Not much of a workout but I’m pretty tired from the trip over the weekend and I had some running around to do after the gym.

Deadliftless Week 12

Warm Up:
Standing Abs: 2×20 w/ doubled purple
External Rotations: 2×15 w/ mini band
Hypers: 2×15
Pull Aparts: 25 w/ mini band, 15 w/ purple band
Leg Raises: 2×15

Core:
Zercher Squats!!: 2×6@88.2/40, 2×6@132.3/60, 6@176.4/80, 6@198.4/90, 6@220.5/100, 6@242.5/110, 6@253.5/115

I can do Zercher squats! My back doesn’t mind one little bit, however my forearms aren’t crazy about the idea, oh well a little pain but I get to squat again. My left hand went numb on the 220.5/100 set but other than that it was okay.
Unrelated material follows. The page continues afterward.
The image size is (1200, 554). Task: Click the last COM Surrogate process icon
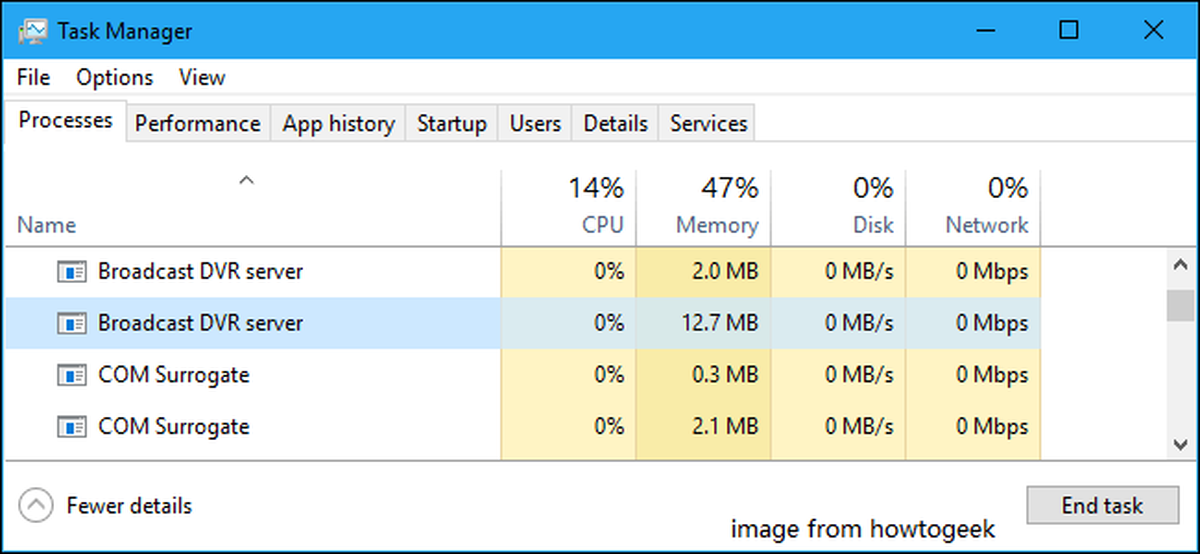70,427
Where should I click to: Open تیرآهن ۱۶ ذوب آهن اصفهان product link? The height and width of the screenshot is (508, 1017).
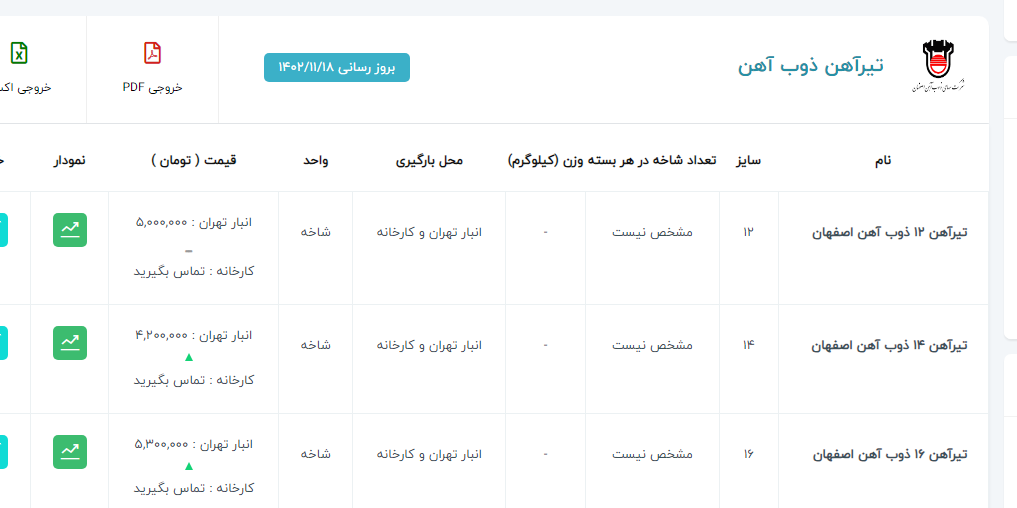[x=889, y=454]
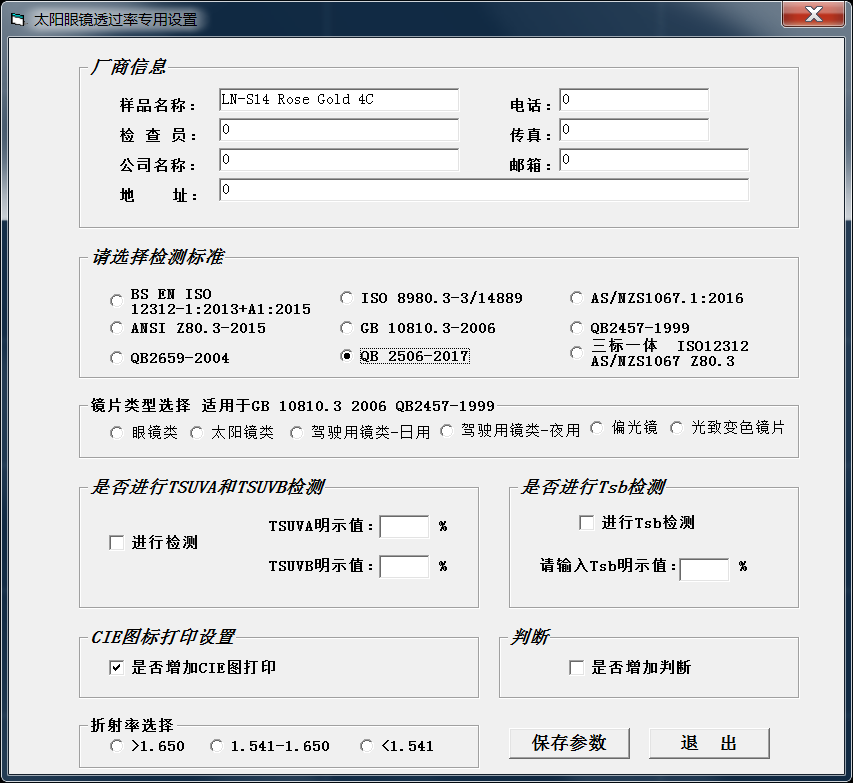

I’ll probably do these every squat/deadlift day for a while until I feel confident enough to put some weight on my back again.

CGB Week 12

Warm Up:
Standing Abs: 3×20 w/ doubled purple
External Rotations: 3×15 w/ mini band
Face Pulls: 3×15 w/ mini bands
Front Raises: 3×15 w/ mini band
Tricep Pushdown: 3×15 w/ doubled purple

Core:
CGB 2Board: 6@319.7/145, 6@330.7/150, 2×6@341.7/155
Seated Shoulder Press: 6@132.3/60, 6@143.3/65, 2×6@154.3/70
Ring Pushups: 3×8
Lat Pulldown: 3×10 w/ doubled purple, 3×10 w/ doubled purple + doubled mini, three different grips
Ring Abs: 3×10

Good workout, wasn’t feeling overly strong on the bench and the shoulder press always feels like a balancing act to me between trying to push the weight and trying not to get injured.

Board Bench Week 12

Warm Up:
Standing Abs: 3×20 w/ doubled purple
External Rotations: 3×15 w/ mini band
Face Pulls: 3×15 w/ mini bands
Front Raises: 3×15 w/ mini band
Tricep Pushdown: 3×15 w/ doubled purple

Core:
2Board Bench: 5@341.7/155, 5@352.7/160, 5@363.8/165, 5@374.8/170, 5@385.8/175
3Board Bench: 5@407.9/185, 5@418.9/190, 5@429.9/195
3Board+Blue Bands(~66.1/30): 5@385.8/175, 5@396.8/180, 5@407.9/185
Face Pulls: 3×12 w/ monster mini bands

Good workout, the benches all felt pretty easy, felt like I had more in me on all of them but I was on a bit of a time crunch today.

Accessories Week 11

Accessory Work:
Standing Abs: 3×20 w/ doubled purple
External Rotations: 3×15 w/ mini band
Abs on Hyper: 3×10 w/ 12lb med ball
GHR: 6, 8, 8, 8
Step Ups on 15″ box: 5×10 holding 40lb dumbells
Wall Sits: 2x60secs holding 35.3/16 kb

The back is in need of some rest time so I’ll just be doing this kind of stuff for the next few squat/deadlift workouts and hopefully be able to get back to it in time to lift at Westerns. If not I’ll just bench.

Speed Bench Week 11

Warm Up:
Standing Abs: 3×20 w/ doubled purple
External Rotations: 3×15 w/ mini band
Pull Aparts: 3×15 w/ choked monster mini
Front Raises: 3×15 w/ mini band
Tricep Pushdowns: 3×15 w/ doubled purple

Core:
Speed Bench: 9×3@220.5/100 + doubled monster minis(i would guess 100/45.4 on top)
Comp Grip Bench: 3@275.6/125, 3@297.6/135, 3@308.6/140, 3@319.7/145, 3@330.7/150, 3@341.7/155, 3@352.7/160, 2×3@363.8/165
External Rotations: 2×15 w/ mini band

Good workout, the comp grip bench is 20/9.1 heavier than I did five weeks ago for the same reps.